Compilers Do Static Analysis, They Just Don't Tell You
24 Jul 2020Let’s take the following code:
int * f()
{
int x = 2;
return &x;
}
int g( int * p )
{
return 3 + *( p? f(): p );
}
It has two errors in it. First, f
returns a pointer to a local variable,
which goes out of scope. Second, the check in g
is reversed; in the case
p
is a null pointer, it dereferences it, instead of doing the opposite –
dereference p
only when it’s not null.
This is what GCC emits for g
:
g(int*):
mov eax, DWORD PTR ds:0
ud2
That is, it can obviously see that g
will either dereference a null pointer
(undefined behavior), or an invalid pointer (undefined behavior), so it generates
code that dereferences a null pointer (mov eax, [0]
), which crashes, and then
emits the guaranteed-invalid instruction ud2
, which crashes.
(You can’t be too sure, is GCC’s motto.)
And this is what Clang emits for the same function:
g(int*):
ret
Presumably, the logic here is that one of the branches leads to undefined behavior, and the other also leads to undefined behavior, so we might as well remove the whole thing, it’s not going to get called anyway in a correct program. (But if it does, let’s just return, as crashing would be gauche.)
Now, I don’t know about you, but I’m left wondering here; if the compilers can clearly see that all possible code paths through this function lead to undefined behavior, why don’t they tell us that? Something like “Warning: function invokes undefined behaviour on all control paths, you might want to check your code, mate”, except less formal.
Who cares about that, some might say, nobody writes such code anyway, this will catch no bugs. Well, I have obviously oversimplified a bit. Let’s take a slightly more realistic example, such as this one:
int slice_sum( std::vector<int> const& v, int i, int n )
{
int s = 0;
for( int j = 0; j < n; ++j )
{
assert( i+j >= 0 );
assert( i+j < v.size() );
s += v[ i+j ];
}
return s;
}
int f()
{
std::vector<int> v{ 1, 2, 3, 4 };
return slice_sum( v, 3, 2 );
}
What does GCC do?
.LC0:
.string "int slice_sum(const std::vector<int>&, int, int)"
.LC1:
.string "./example.cpp"
.LC3:
.string "i+j < v.size()"
f():
sub rsp, 8
mov ecx, OFFSET FLAT:.LC0
mov edx, 11
mov esi, OFFSET FLAT:.LC1
mov edi, OFFSET FLAT:.LC3
call __assert_fail
Goes straight to __assert_fail
, without passing Go and collecting $200.

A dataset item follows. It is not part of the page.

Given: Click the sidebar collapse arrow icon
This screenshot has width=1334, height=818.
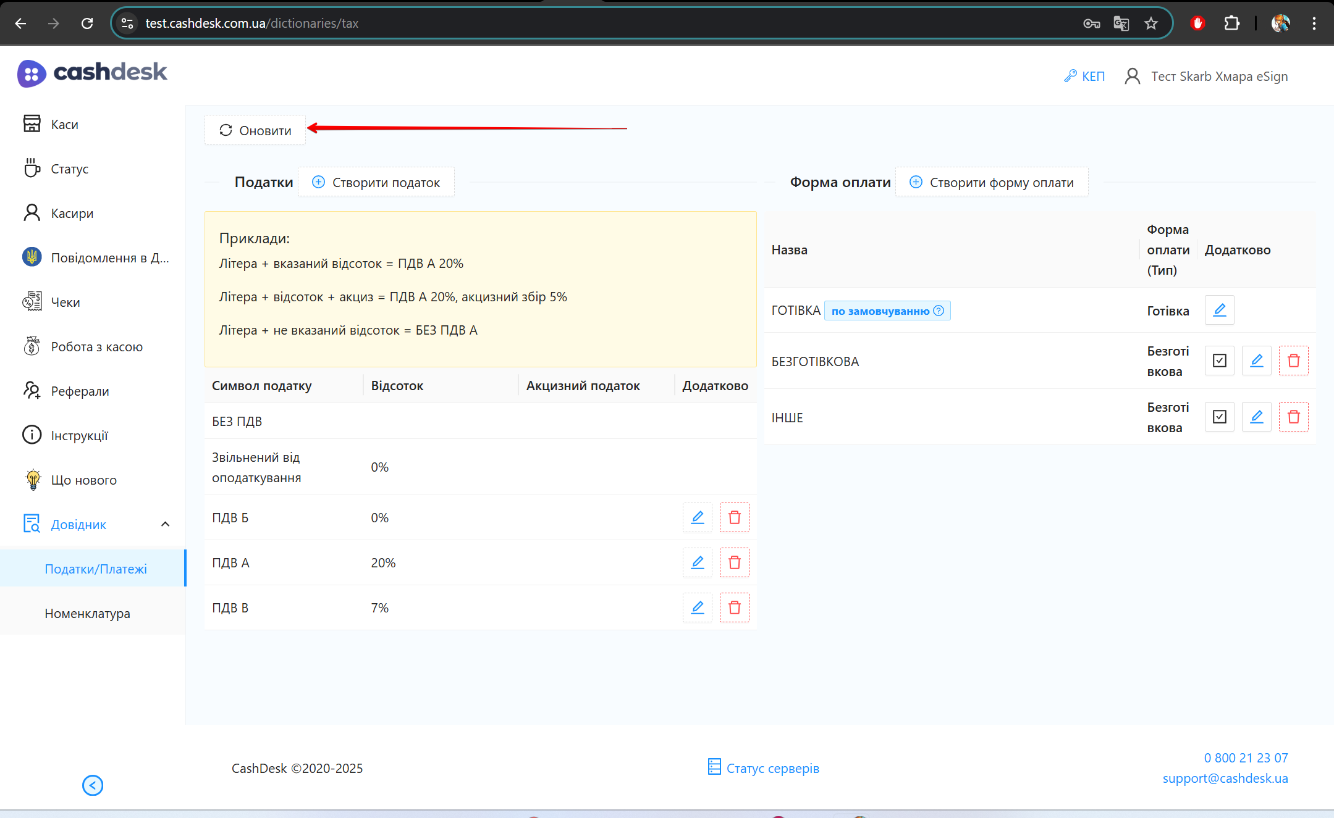Looking at the screenshot, I should click(93, 785).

What does Clang do? Same thing.
Again, if the compilers can clearly see that calling f
produces a guaranteed
assertion failure, why don’t they tell us?
Because we are put here on this planet to suffer, that is why.
(Also because assert
is a macro that the compilers do not even see, and they
don’t know that __assert_fail
is the assertion failure handler, and contracts,
which would have allowed us to write [[assert: i+j < v.size()]]
, were removed
from C++20 as being too useful, but those are just random second-order
manifestations of the cosmic need for suffering.)